# EXERCISE DIRECTIONS:
Restate word for word the lines that run from the one containing "Expand the Select Portion dropdown" to the last line of the data, both ends included.

Records from a dataset:
§

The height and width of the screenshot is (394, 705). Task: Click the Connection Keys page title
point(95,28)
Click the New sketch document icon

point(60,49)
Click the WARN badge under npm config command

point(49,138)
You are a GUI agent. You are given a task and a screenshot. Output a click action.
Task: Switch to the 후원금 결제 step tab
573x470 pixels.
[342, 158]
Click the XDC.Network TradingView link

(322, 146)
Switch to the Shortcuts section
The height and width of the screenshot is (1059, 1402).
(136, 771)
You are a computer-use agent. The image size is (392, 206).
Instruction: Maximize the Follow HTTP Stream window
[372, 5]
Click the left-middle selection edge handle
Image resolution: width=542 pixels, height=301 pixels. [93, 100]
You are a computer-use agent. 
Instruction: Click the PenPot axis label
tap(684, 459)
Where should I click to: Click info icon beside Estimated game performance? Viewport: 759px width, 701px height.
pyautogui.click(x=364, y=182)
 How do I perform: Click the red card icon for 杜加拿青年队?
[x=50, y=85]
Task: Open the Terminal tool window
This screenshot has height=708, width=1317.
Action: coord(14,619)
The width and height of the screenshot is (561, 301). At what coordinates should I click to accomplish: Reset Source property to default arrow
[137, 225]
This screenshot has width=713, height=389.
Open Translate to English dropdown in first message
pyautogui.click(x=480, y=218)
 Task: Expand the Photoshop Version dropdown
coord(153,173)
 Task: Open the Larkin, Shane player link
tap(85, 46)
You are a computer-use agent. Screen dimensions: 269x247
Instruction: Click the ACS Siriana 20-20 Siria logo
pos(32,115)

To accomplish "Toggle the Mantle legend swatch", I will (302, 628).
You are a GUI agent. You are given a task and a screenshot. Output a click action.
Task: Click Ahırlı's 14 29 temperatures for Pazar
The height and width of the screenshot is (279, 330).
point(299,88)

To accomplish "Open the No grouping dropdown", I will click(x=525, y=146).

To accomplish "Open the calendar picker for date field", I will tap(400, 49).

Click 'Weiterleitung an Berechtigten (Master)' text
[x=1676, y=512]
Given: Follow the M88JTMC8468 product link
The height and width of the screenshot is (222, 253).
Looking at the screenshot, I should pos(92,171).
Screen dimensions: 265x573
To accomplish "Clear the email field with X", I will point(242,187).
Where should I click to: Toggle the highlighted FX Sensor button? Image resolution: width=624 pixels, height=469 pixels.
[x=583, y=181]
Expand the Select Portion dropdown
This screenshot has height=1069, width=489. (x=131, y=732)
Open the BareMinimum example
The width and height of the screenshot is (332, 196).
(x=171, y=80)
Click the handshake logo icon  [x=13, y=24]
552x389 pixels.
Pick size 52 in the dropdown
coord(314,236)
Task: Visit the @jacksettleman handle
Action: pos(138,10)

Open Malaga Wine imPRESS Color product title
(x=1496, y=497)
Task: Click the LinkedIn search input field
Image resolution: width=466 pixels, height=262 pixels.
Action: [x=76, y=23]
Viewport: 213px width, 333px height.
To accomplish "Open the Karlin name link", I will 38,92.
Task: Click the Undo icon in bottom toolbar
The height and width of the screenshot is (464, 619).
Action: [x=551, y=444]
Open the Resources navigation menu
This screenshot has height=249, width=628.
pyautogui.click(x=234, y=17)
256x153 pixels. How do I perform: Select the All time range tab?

§

# ANSWER SECTION:
Expand the Select Portion dropdown
This screenshot has height=1069, width=489. (x=131, y=732)
Open the BareMinimum example
The width and height of the screenshot is (332, 196).
(x=171, y=80)
Click the handshake logo icon  [x=13, y=24]
552x389 pixels.
Pick size 52 in the dropdown
coord(314,236)
Task: Visit the @jacksettleman handle
Action: pos(138,10)

Open Malaga Wine imPRESS Color product title
(x=1496, y=497)
Task: Click the LinkedIn search input field
Image resolution: width=466 pixels, height=262 pixels.
Action: [x=76, y=23]
Viewport: 213px width, 333px height.
To accomplish "Open the Karlin name link", I will 38,92.
Task: Click the Undo icon in bottom toolbar
The height and width of the screenshot is (464, 619).
Action: [x=551, y=444]
Open the Resources navigation menu
This screenshot has height=249, width=628.
pyautogui.click(x=234, y=17)
256x153 pixels. How do I perform: Select the All time range tab?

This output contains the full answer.